By extension, some Christians presume that the Old Testament itself has been abrogated and is not relevant anymore.  It is read more for curiosity than for application to Christian life.  In the same way, the whole nature of the temple and its sacrificial worship is now happily forgotten in favor of an interior religion that takes what Jesus says about external piety without faith as the defining norm for what should be -- no public prayer, no fasting, no sacrifice, and no outward expression of any faith EXCEPT love.  If that is how you read Jesus, you have read Him wrong.  Our Lord never once castigates the Law has having failed anyone or anything nor does Jesus ever suggest that the temple is wrong and needs to go away.  Just the opposite, Scripture records how faithful Jesus was in the synagogue, at the temple, and following the feasts and observances of the Law as God intended.  His cleansing of the temple was not about the building but about the people and what they had done to prevent the House of God from being the temple God intended.

In the same way, modern folk insist that Jesus is interested in establishing a personal faith with individuals but does not really care if you go to church, if you find worship meaningful, or what you do that you call worship.  What a joke!  You can say yes to Jesus and no to church and God is happy that you have made a choice appropriate for you!???  Who said that?  Not Jesus.  When you hear people talk about a true Christian, it is usually in the context of behavior -- what they do or do not do or say or do not say.  If God was only interested in cleaning up bad behavior, we would only have the Law.  Faith that has no need of theology, morals, liturgy, or church is not the faith of Jesus.
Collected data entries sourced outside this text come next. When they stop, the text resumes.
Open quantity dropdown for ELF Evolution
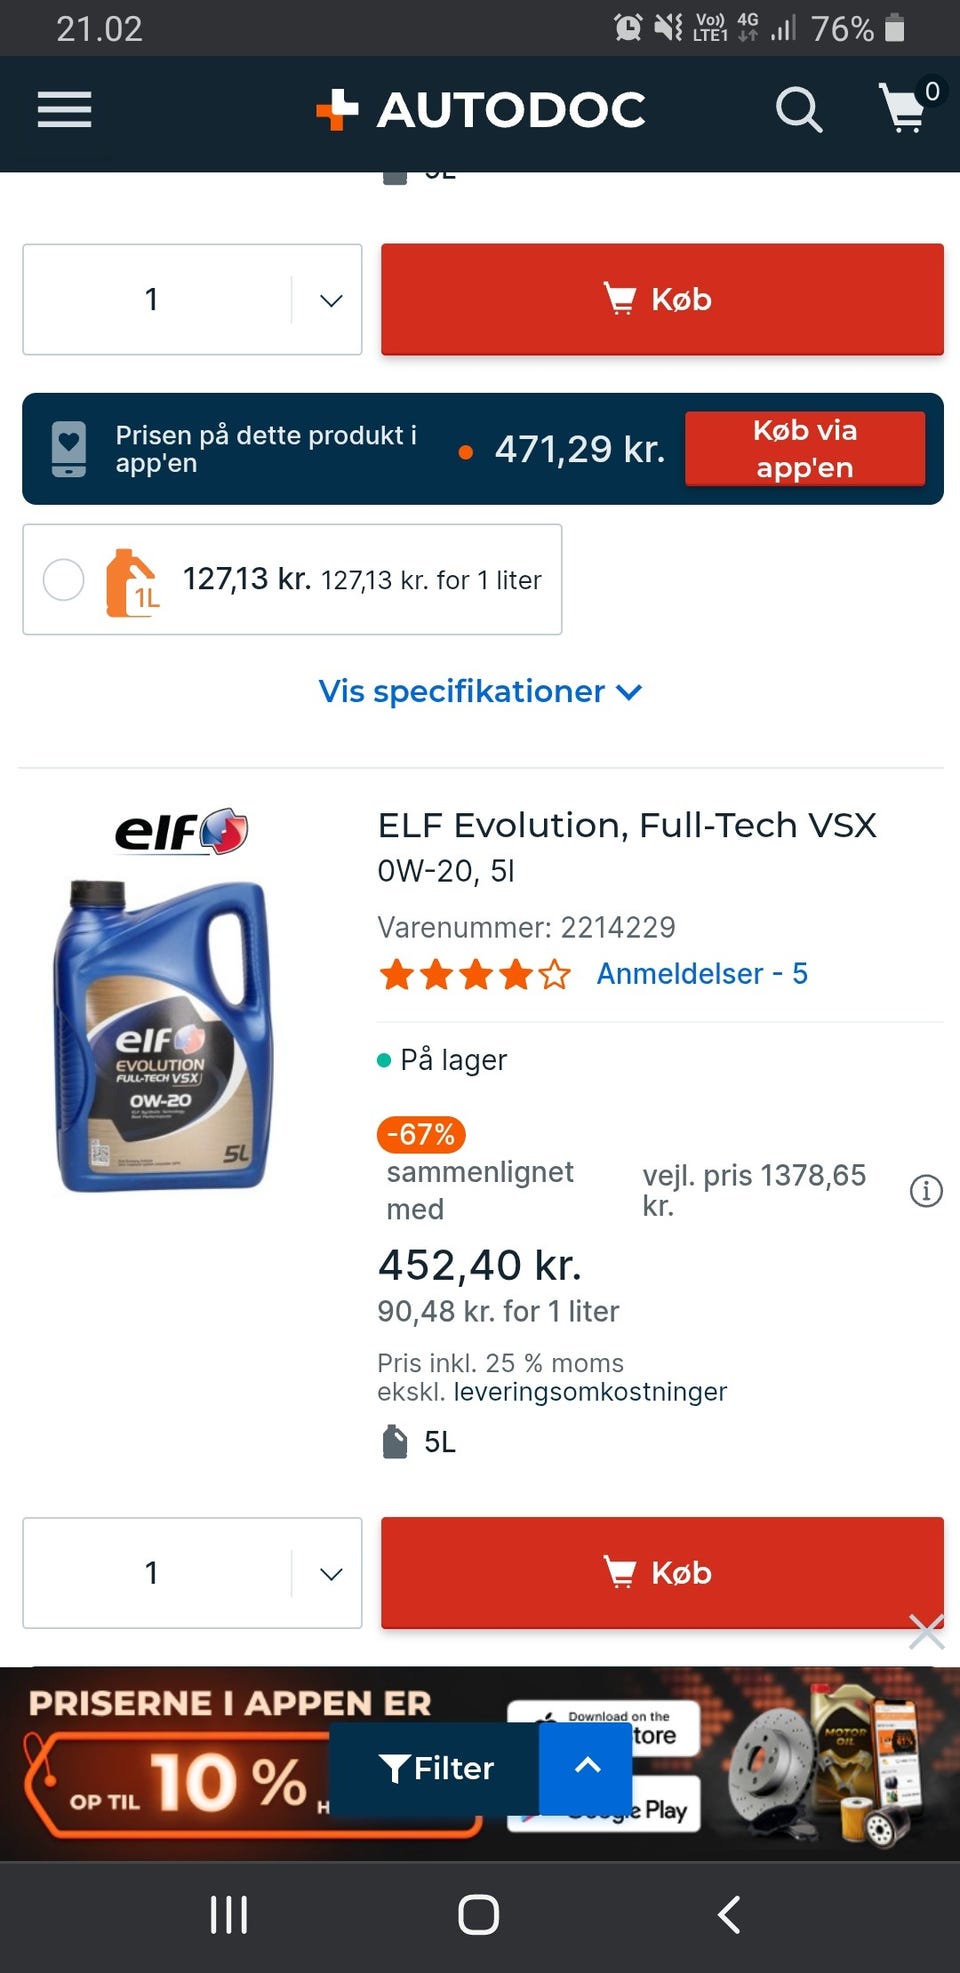Screen dimensions: 960x1973 (x=192, y=1573)
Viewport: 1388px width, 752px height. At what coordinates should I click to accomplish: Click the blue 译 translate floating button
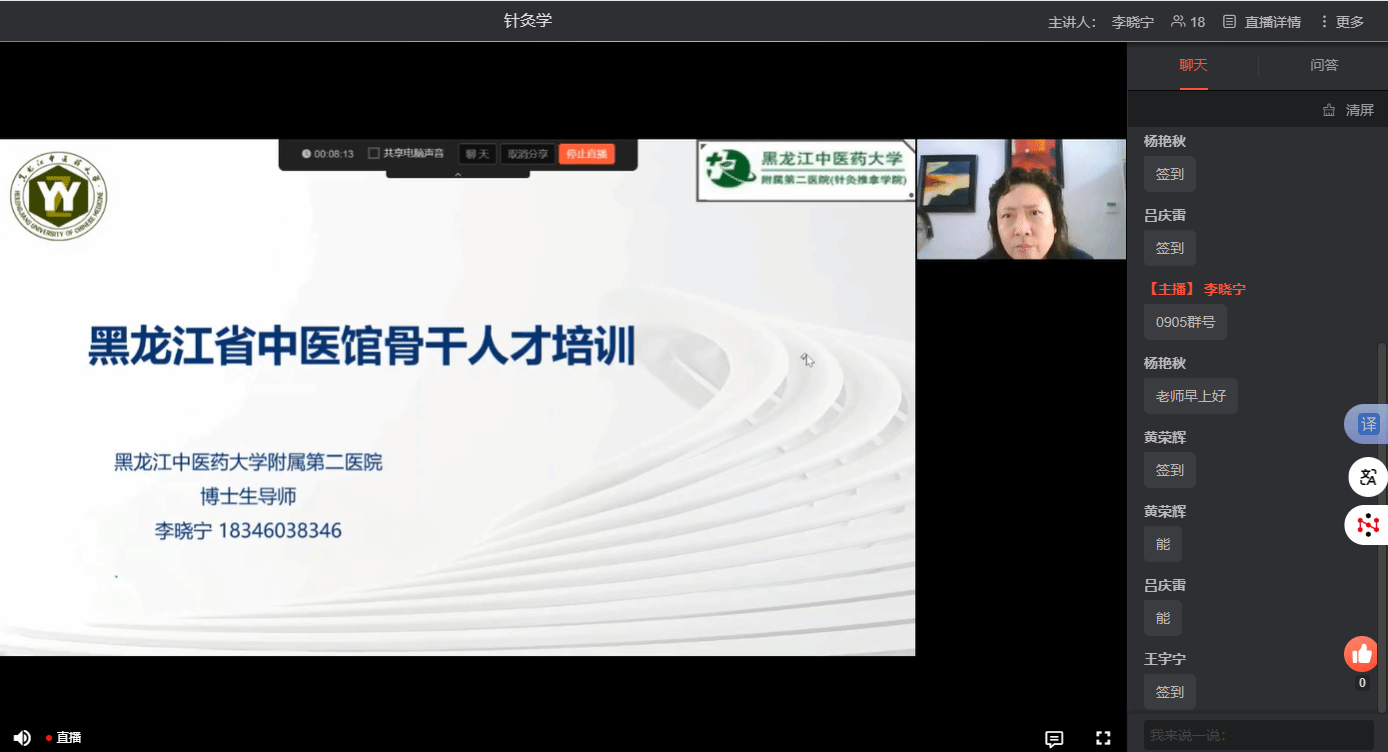coord(1367,424)
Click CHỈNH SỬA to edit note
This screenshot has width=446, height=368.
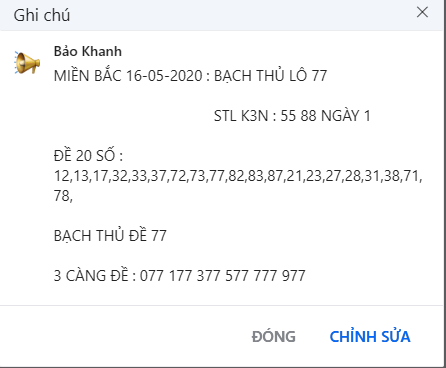click(370, 336)

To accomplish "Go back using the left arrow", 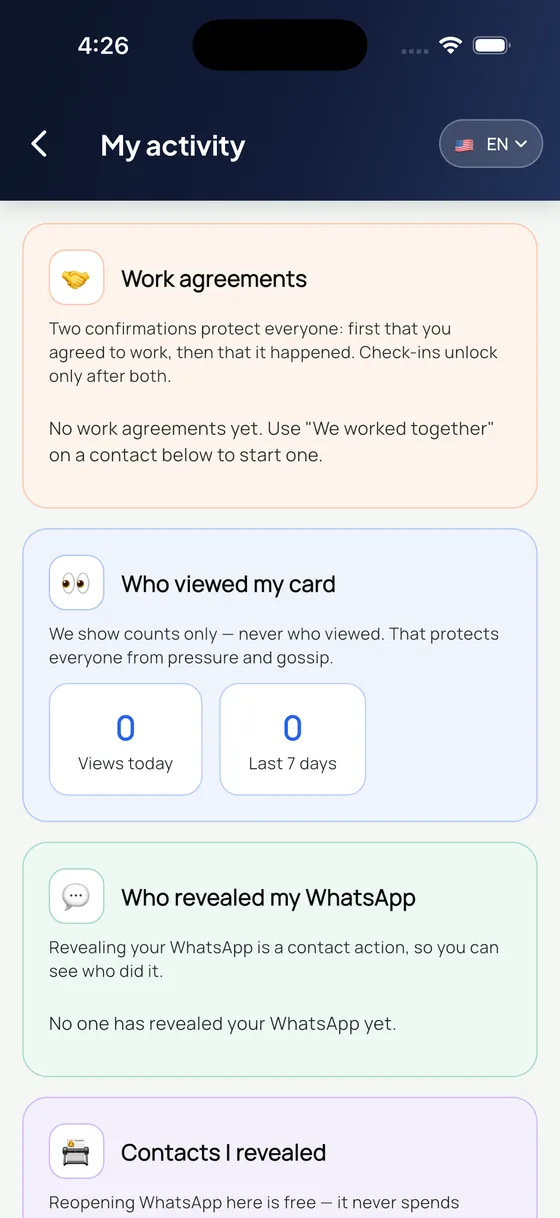I will [x=39, y=145].
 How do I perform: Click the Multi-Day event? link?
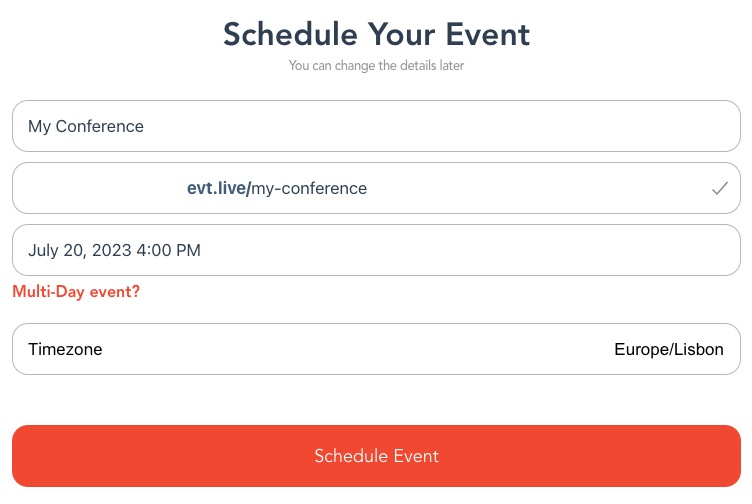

The truth is that Christians can corrupt all of these as easily and as effectively as the religious leaders led the people of God astray before Christ came.  We are sinners, aren't we?  But the solution when things go wrong is not to abandon what God has given and commanded but repentance and faith.  The solution to what people find lacking in the church is not the abolition of the church or the abrogation of corporate worship but the renewal of their proper use with the focus on what it is that calls, gathers, enlightens, and sanctifies -- the means of grace.  The Word and Sacraments are not optional extras nor is church there for those who find it meaningful or who desire it.  Christ is there in the Word and Sacraments bestowing what He has won and promised and the Spirit is there enabling us to receive His gifts with joy.  A lawless person or church that pits the moral law against piety and practice has misread Jesus and proceeds to make exceptional what Jesus intended to be ordinary and routine.

1 comment:

gamarquart said...

Dear Rev. Peters: the obsession with the idea embodied in “I walk in the garden with Jesus” should be abhorrent to Christians, as you point out. Having an intense personal relationship with Jesus, that replaces communal worship, is clearly contradicted by our Lord when He taught us to say “our” and “us” in the prayer He gave us.

But there is something that has bothered me about the relationship of the Old Testament to the New for a long time. There is that wonderful 31st chapter of Jeremiah, which reads, in part, “31 “The days are coming,” declares the LORD, “when I will make a new covenant with the people of Israel and with the people of Judah. 32 It will not be like the covenant I made with their ancestors when I took them by the hand to lead them out of Egypt, because they broke my covenant, though I was a husband to them, ” declares the LORD.”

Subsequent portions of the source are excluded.